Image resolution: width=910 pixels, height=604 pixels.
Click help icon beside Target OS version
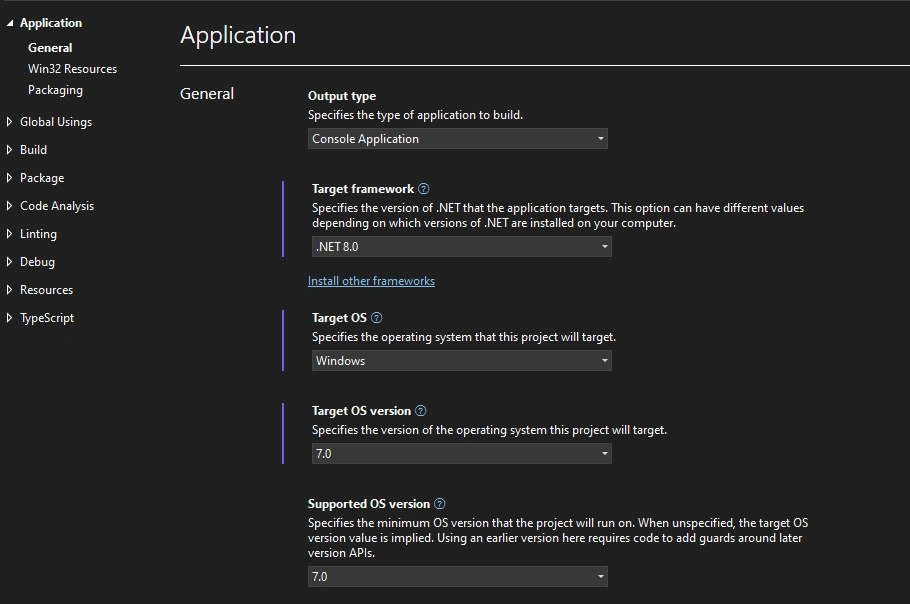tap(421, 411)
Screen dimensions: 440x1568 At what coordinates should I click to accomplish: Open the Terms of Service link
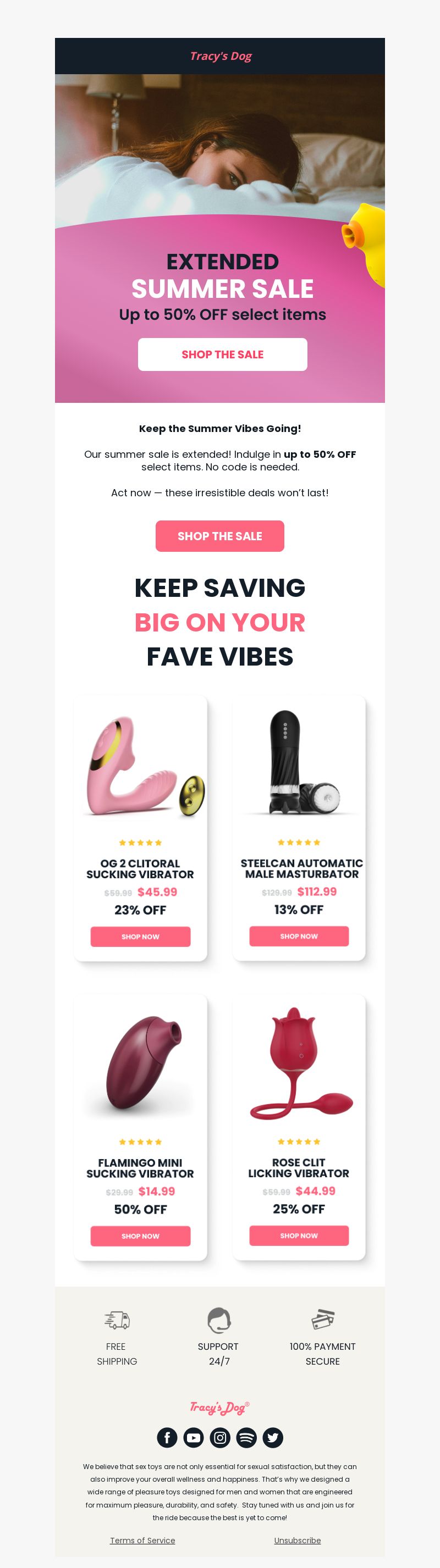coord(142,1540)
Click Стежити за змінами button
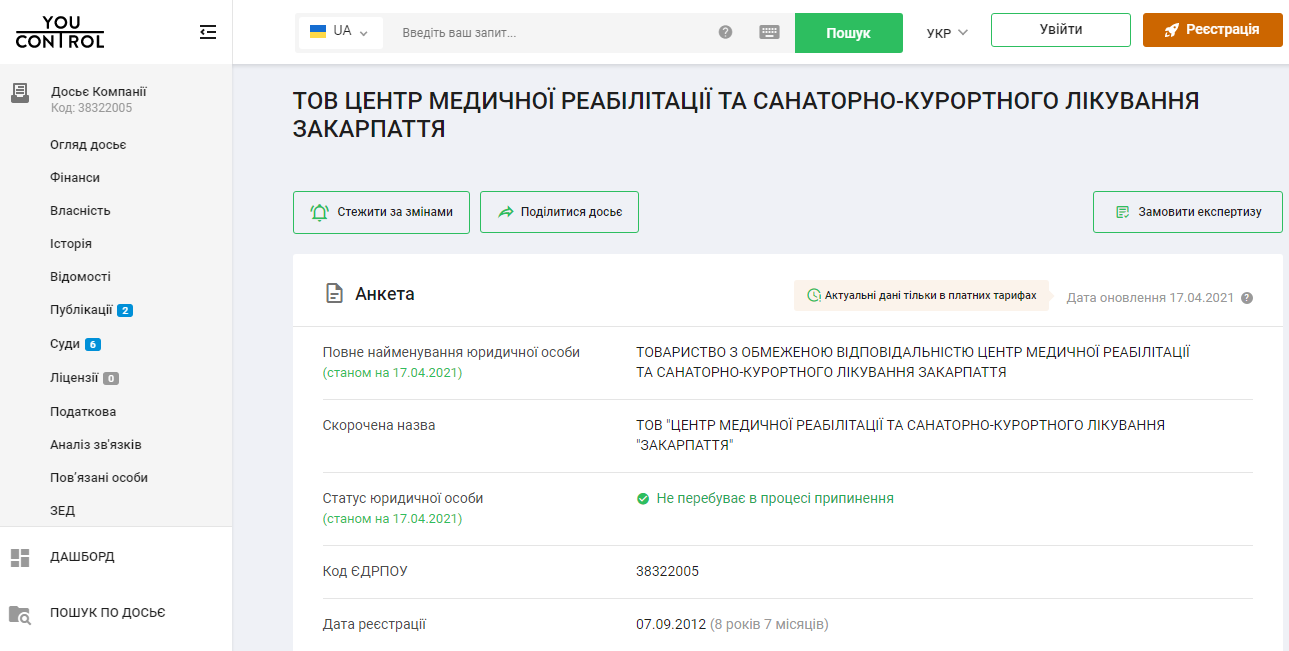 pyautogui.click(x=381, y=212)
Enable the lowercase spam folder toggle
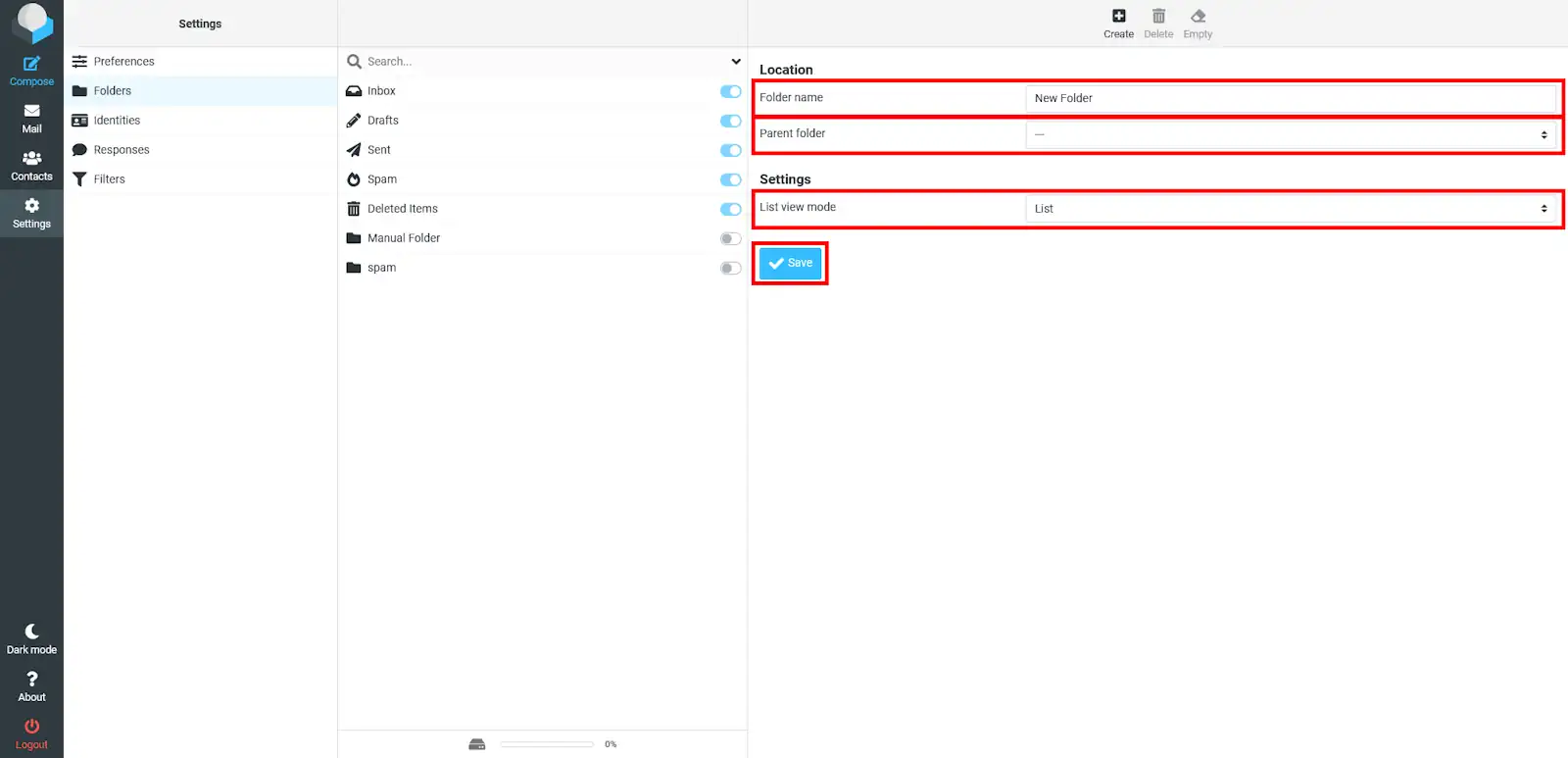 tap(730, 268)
────────────────
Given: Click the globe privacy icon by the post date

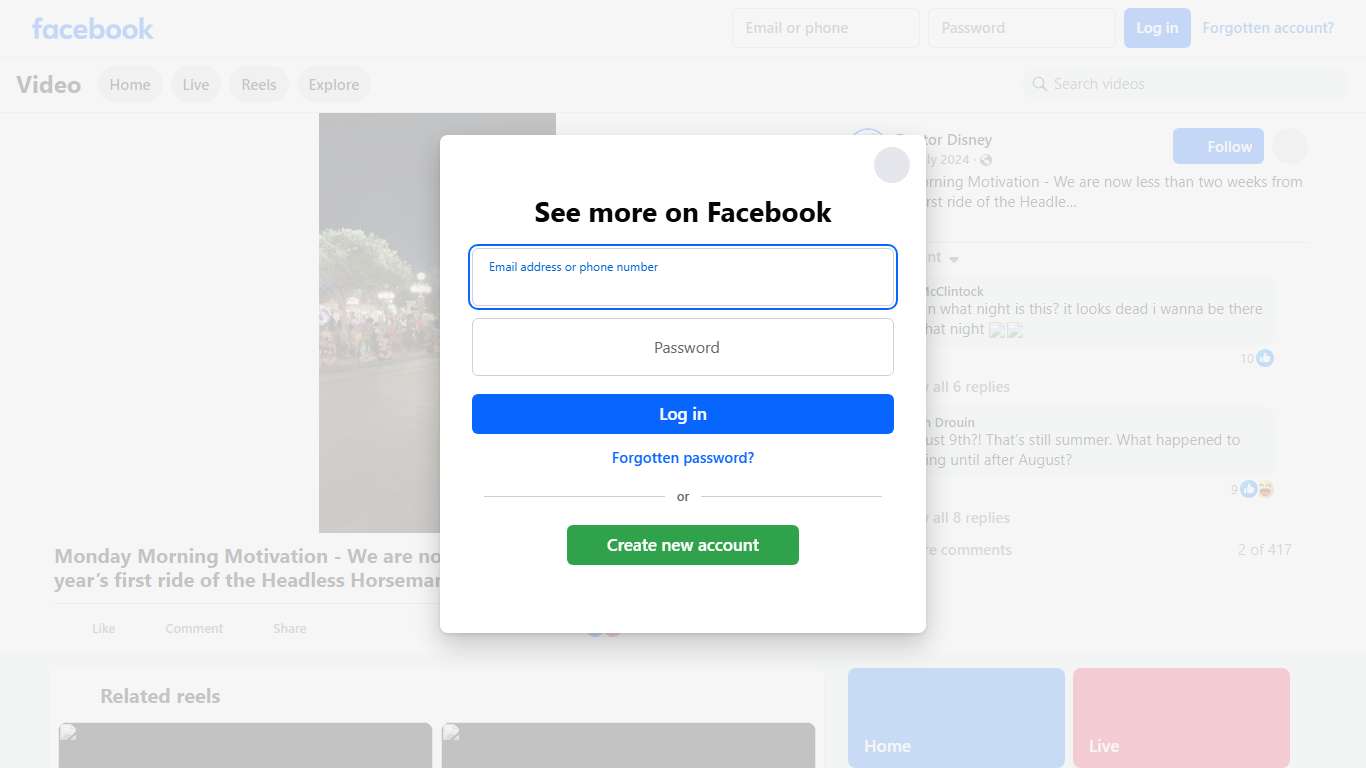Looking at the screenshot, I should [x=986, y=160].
────────────────
Yönerge
Yukarıdaki kayıtlarda "Given: Click the" geçen satırdan başlayıp "Looking at the" geçen satıra kadar, iki uç da dahil, satırları hiç değiştirmeden yazın. Resimleri cevaba koymayın.

Çıktı
Given: Click the globe privacy icon by the post date

Looking at the screenshot, I should [x=986, y=160].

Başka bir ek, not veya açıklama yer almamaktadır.